Entries taken from a collection:

----

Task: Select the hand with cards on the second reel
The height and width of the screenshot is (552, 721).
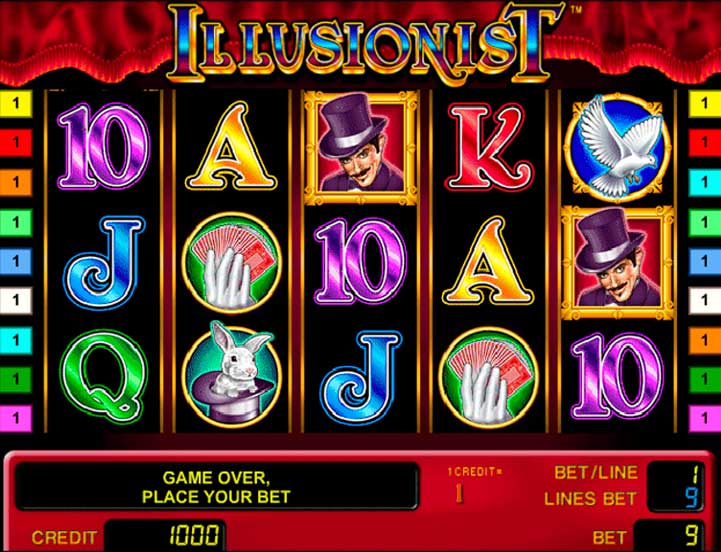Action: (231, 263)
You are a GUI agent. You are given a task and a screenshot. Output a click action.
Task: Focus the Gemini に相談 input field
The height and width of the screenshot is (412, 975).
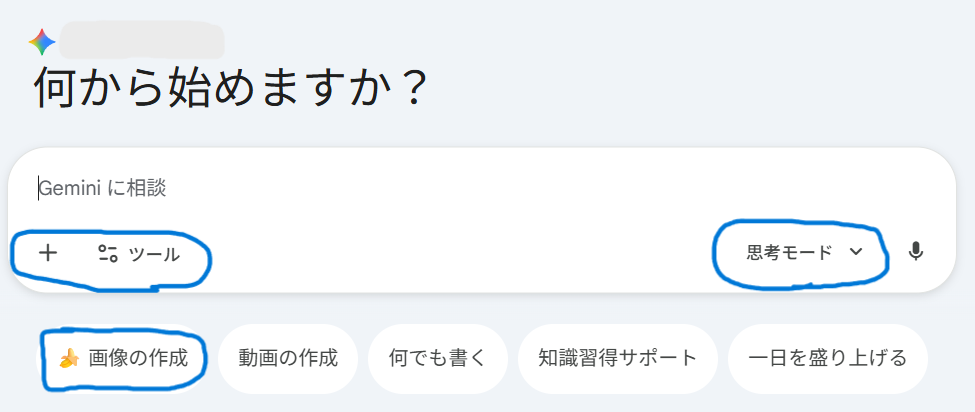coord(400,188)

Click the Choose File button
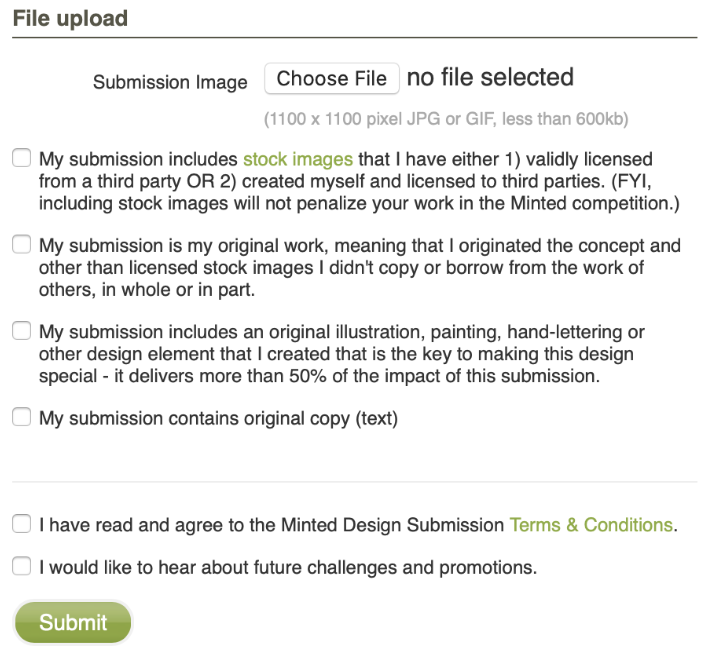pyautogui.click(x=331, y=79)
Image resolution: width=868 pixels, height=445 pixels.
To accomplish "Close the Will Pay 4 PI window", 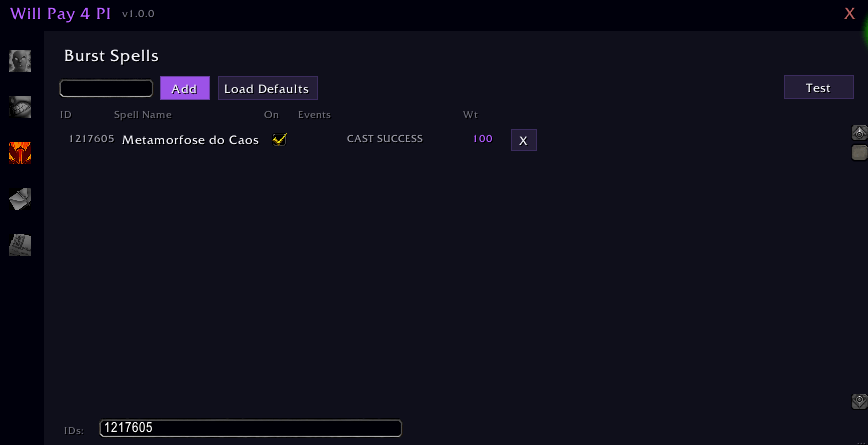I will tap(849, 14).
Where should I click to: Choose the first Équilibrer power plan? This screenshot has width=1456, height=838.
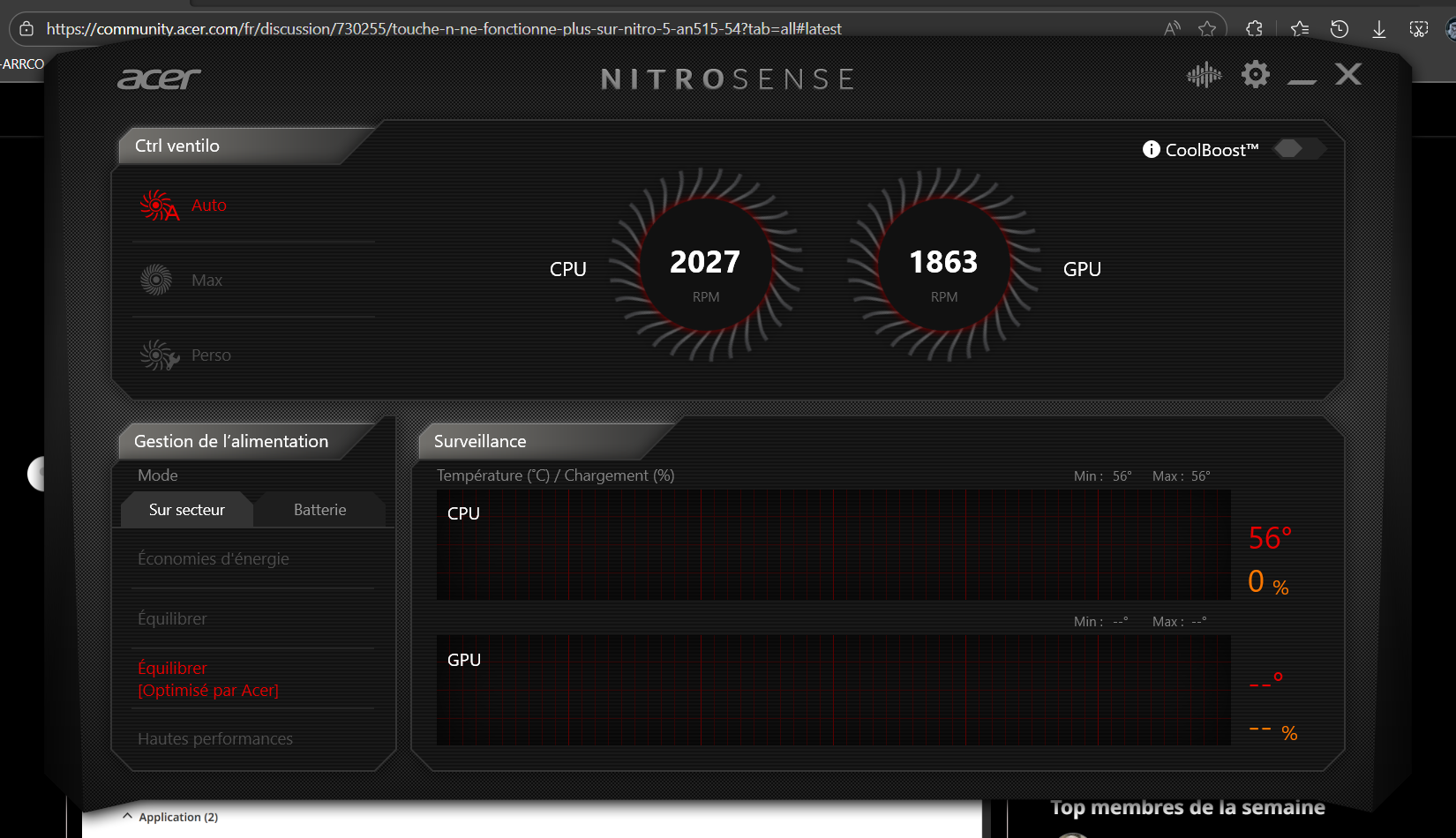[x=173, y=619]

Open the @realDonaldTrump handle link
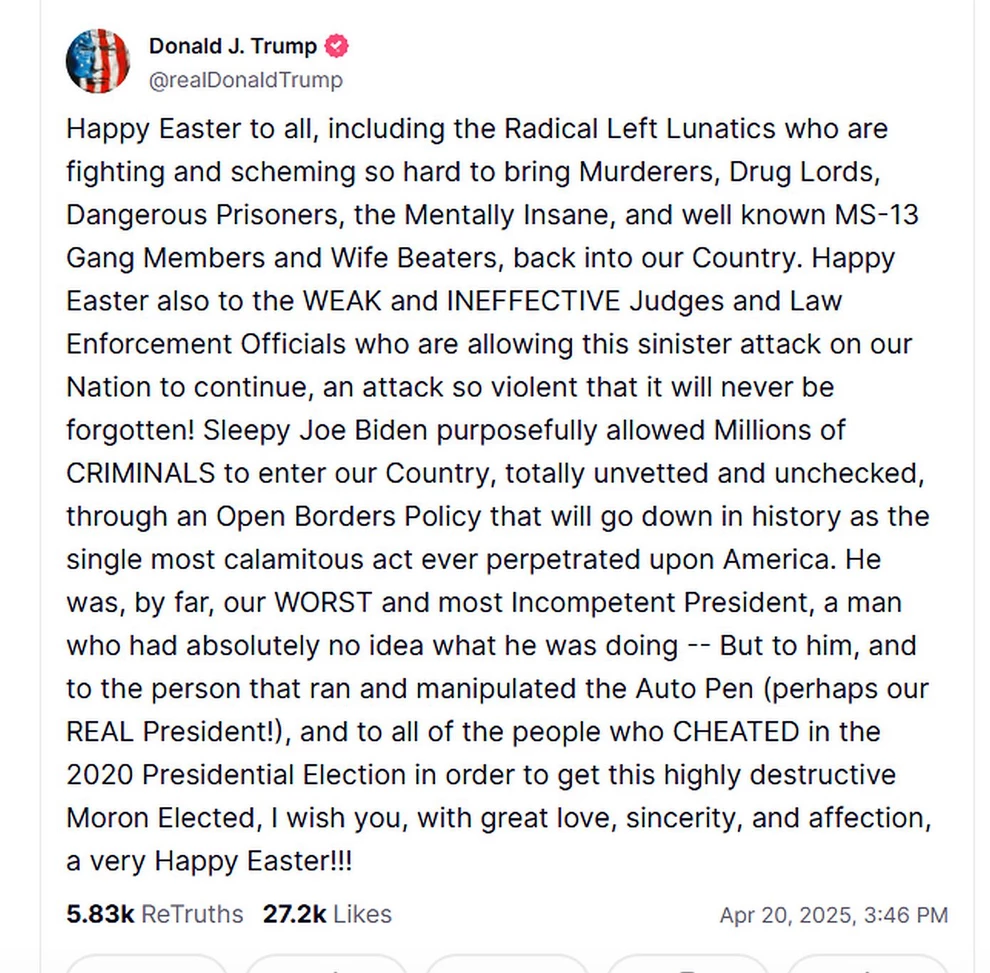(x=245, y=80)
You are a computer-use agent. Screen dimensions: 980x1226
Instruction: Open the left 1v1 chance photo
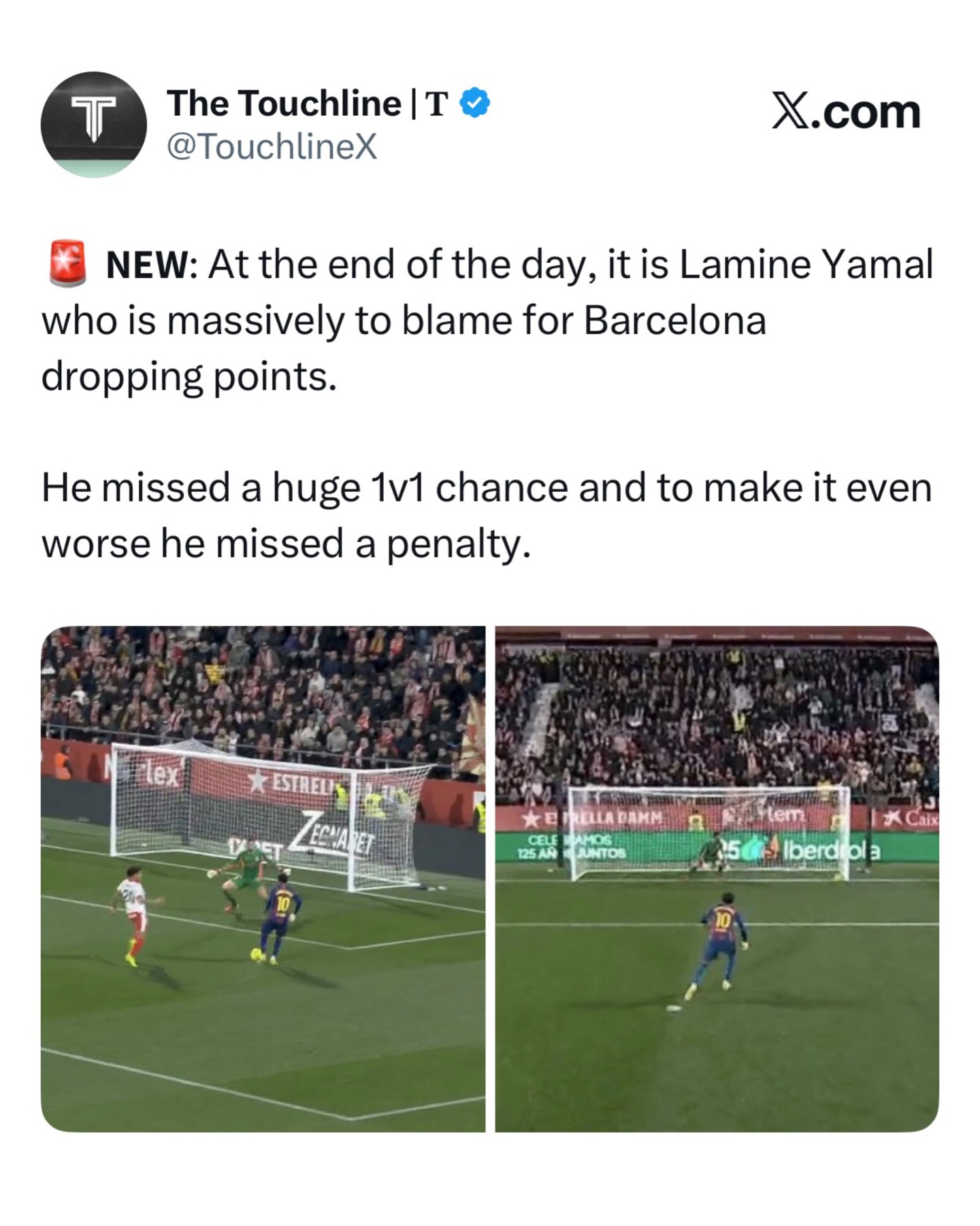click(263, 879)
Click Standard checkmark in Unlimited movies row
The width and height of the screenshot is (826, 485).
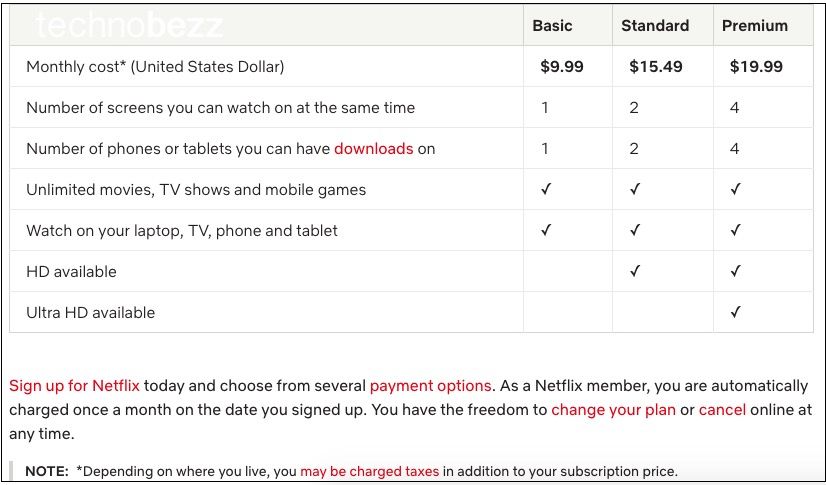pos(635,189)
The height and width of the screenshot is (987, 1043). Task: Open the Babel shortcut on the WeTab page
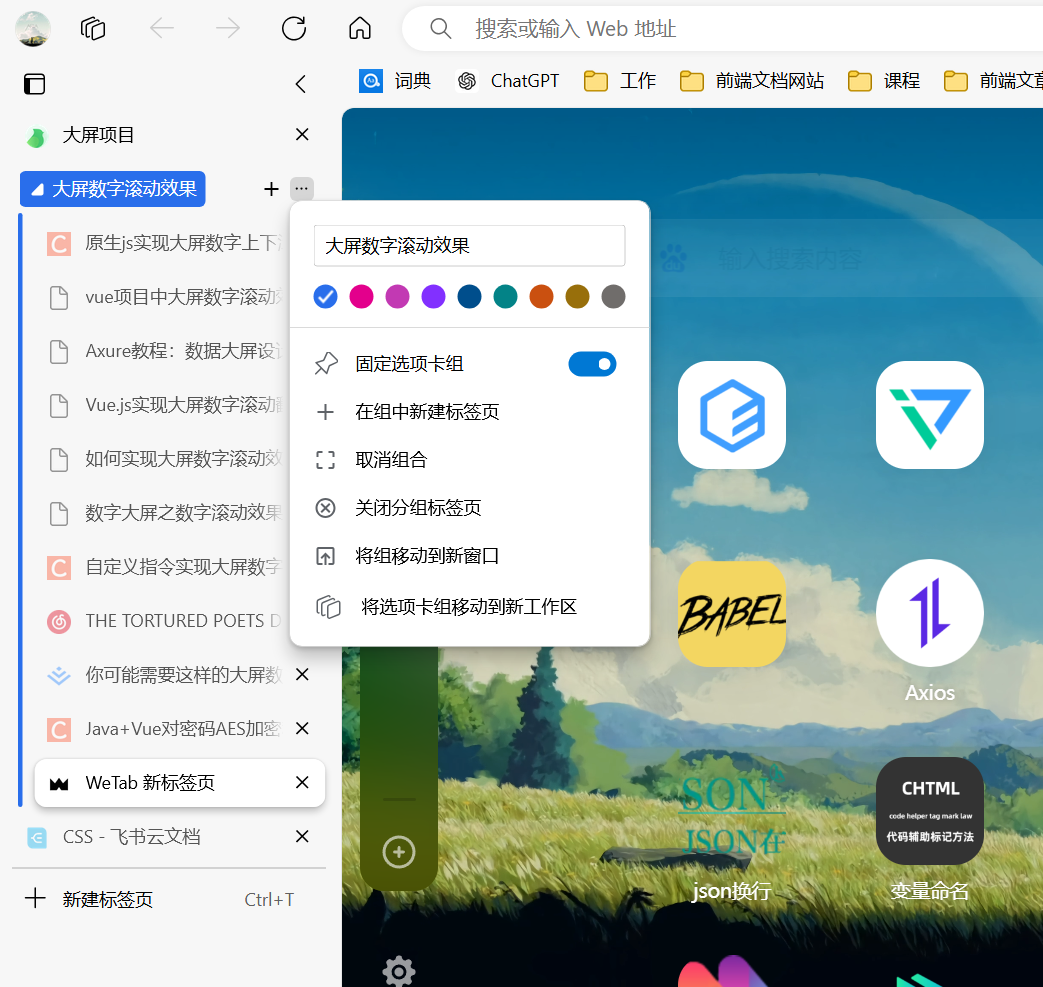pyautogui.click(x=731, y=613)
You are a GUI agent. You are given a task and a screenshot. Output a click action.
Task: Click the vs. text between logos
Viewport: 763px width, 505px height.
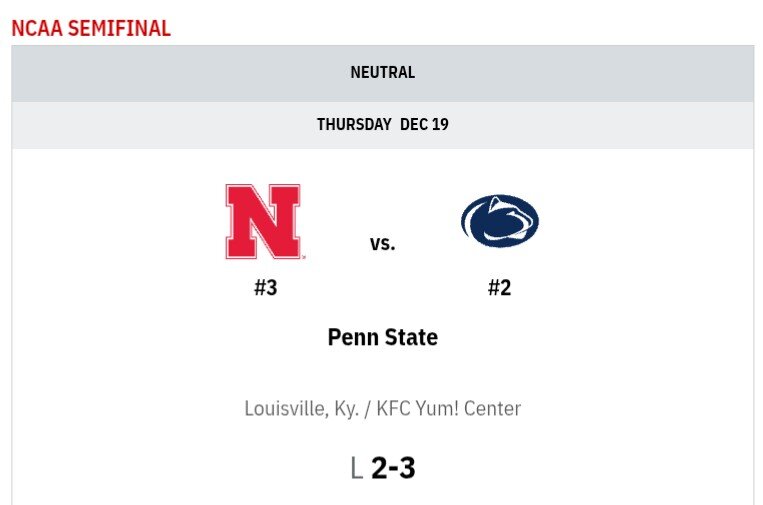point(382,243)
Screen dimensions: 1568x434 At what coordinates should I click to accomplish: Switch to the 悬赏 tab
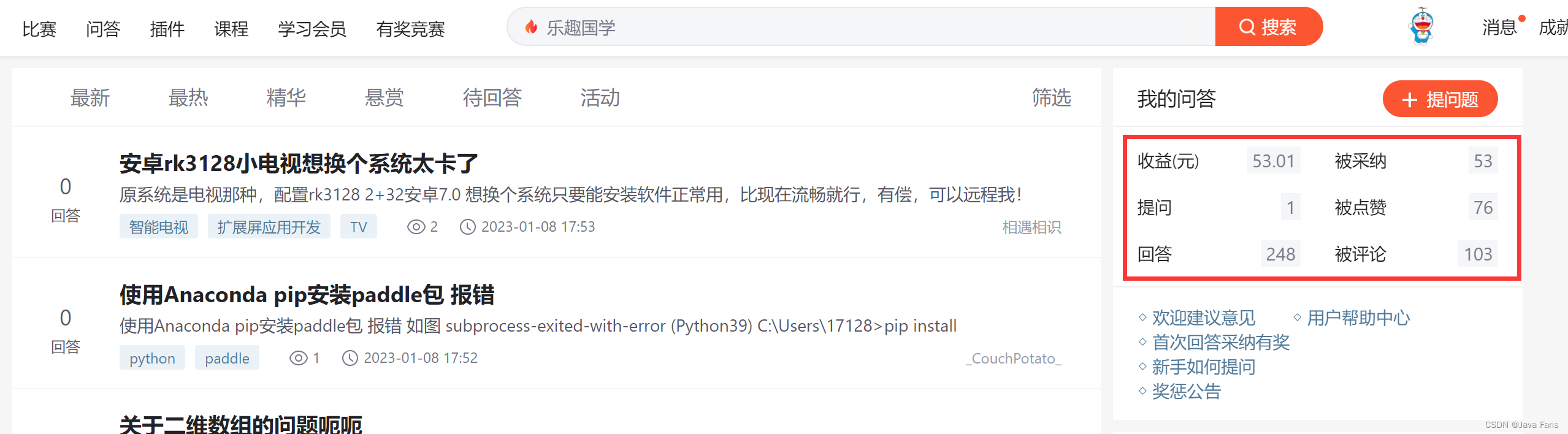[384, 97]
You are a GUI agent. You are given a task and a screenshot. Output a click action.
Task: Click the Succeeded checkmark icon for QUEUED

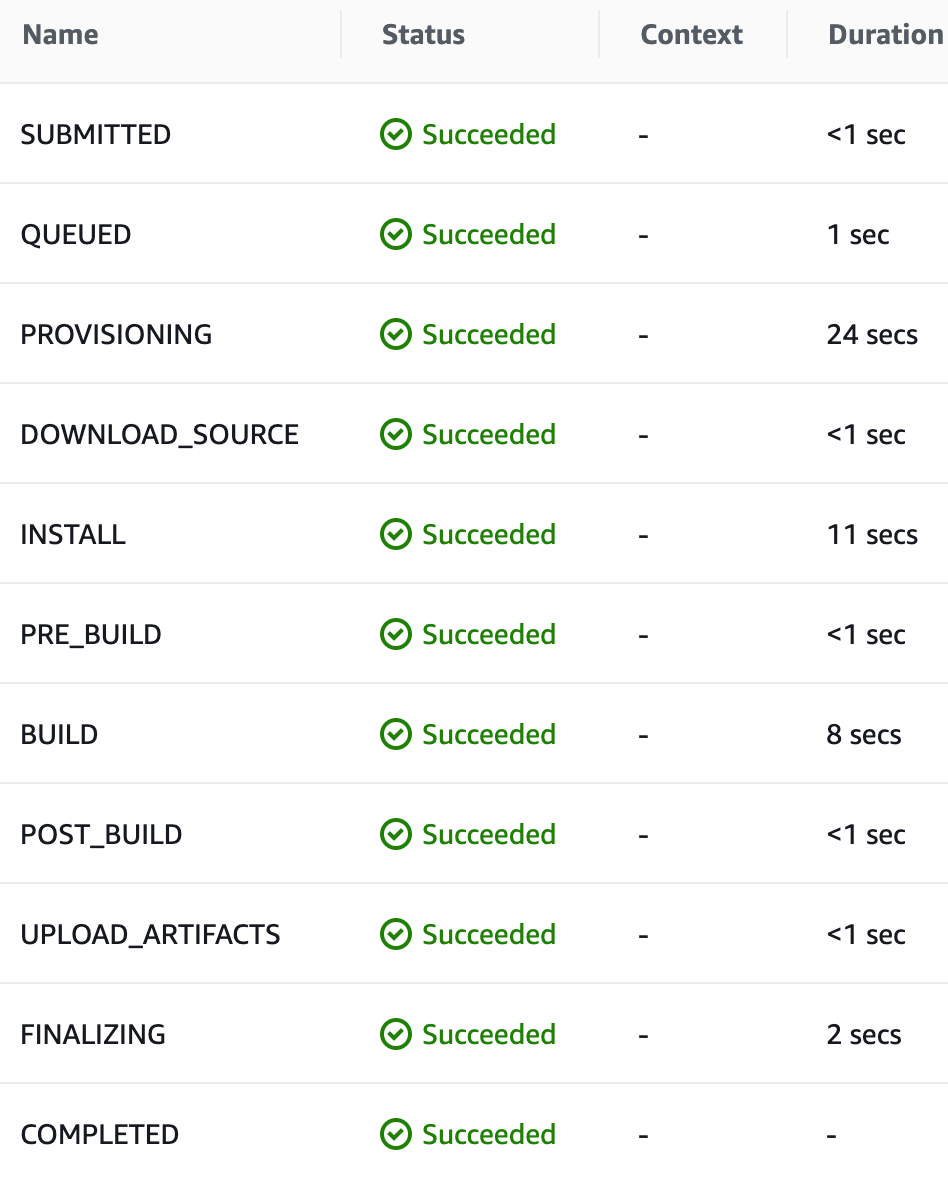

----

Activity:
The lines to return are those with the string "checkmark" in them; copy each from the entries above.

Task output:
Click Standard checkmark in Unlimited movies row
Task: Click the Succeeded checkmark icon for QUEUED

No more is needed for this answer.